Some years ago I was doing research for a book about domestic CIA activities (significant since the CIA charter forbids the Agency from conducting operations inside the U.S.), and I had the opportunity to speak with a retired, but once very important, CIA contract officer. He told me that at one point in his career, he was approached by the Savak, the secret police under the Shah of Iran, whose ruthlessness is exceeded only by the current Iranian secret police.
The man with whom I spoke - let's call him Burt - was a well-known electronic surveillance expert, who had made his name by bugging the Ho Chi Mihn Trail during the Vietnam war. One of the ingenious ideas that Burt came up with was to disguise miniature microphones as insects and seed the Trail with them. Lyndon Johnson had said, with typical color, that he "wanted to hear the Vietcong pissing." Burt managed to accomplish this for him.

## EXERCISE DETAILS
Resume the account of the retired CIA surveillance expert from its last sentence.

## STORED ROWS
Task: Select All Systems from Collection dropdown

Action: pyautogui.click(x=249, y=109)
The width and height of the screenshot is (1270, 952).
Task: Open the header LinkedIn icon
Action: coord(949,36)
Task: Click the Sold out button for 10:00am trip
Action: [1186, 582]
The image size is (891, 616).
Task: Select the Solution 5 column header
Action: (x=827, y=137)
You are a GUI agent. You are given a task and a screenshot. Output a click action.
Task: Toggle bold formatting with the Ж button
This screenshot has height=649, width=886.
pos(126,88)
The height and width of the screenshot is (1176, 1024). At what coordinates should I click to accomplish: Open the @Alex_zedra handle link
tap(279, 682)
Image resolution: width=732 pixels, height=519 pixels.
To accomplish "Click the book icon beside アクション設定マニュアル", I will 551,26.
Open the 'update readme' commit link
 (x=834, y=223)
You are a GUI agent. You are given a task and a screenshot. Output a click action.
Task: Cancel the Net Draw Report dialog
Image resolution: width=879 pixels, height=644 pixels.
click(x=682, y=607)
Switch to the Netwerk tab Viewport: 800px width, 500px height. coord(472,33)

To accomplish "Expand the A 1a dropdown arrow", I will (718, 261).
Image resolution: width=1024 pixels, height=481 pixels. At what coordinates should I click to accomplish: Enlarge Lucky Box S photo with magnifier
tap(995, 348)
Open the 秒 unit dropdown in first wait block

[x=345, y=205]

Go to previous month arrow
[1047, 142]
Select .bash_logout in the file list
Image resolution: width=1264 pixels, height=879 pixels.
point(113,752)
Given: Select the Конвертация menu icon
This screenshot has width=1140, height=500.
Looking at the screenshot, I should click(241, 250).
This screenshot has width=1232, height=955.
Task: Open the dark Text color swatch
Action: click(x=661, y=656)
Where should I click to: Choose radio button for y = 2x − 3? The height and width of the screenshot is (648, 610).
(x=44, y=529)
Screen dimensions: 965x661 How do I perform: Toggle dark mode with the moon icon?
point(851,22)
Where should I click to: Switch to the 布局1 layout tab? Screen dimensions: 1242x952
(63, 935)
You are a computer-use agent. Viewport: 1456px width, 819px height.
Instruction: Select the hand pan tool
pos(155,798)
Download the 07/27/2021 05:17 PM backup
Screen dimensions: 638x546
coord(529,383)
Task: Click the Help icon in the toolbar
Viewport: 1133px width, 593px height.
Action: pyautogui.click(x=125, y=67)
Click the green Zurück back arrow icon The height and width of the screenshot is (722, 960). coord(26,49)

## OUTPUT FOR THIS TASK
Burt met with a high-ranking Savak officer who told him that there were two groups within Iran the government wanted bugged. One, he said, was the Iranian Air Force officer corps, within which they believed there was a plot to overthrow the Shah. Since their leadership was localized on an air base near Teheran, Burt assured them that it would be no problem. He could tap all of the phone lines at the base, and record every call made from or to it. The Savak man was pleased.
"Who's the other group?" Burt then asked.
To which the Savak man replied, "Everybody else."
The Savak wanted the central phone exchange in Teheran bugged, so that they could monitor every phone conversation within the country. Burt told me that he was surprised by the request; but he assured the Savak officer that it could be done. And, according to Burt, it was done. Every phone call in Iran during the last years of the reign of the Shah was recorded, and the tapes turned over to the malicious, murderous secret police. Of course, the Shah was deposed despite (or perhaps because of ) this and forced into exile, and a new era of medieval darkness and brutality overwhelmed Iran. But that is another story.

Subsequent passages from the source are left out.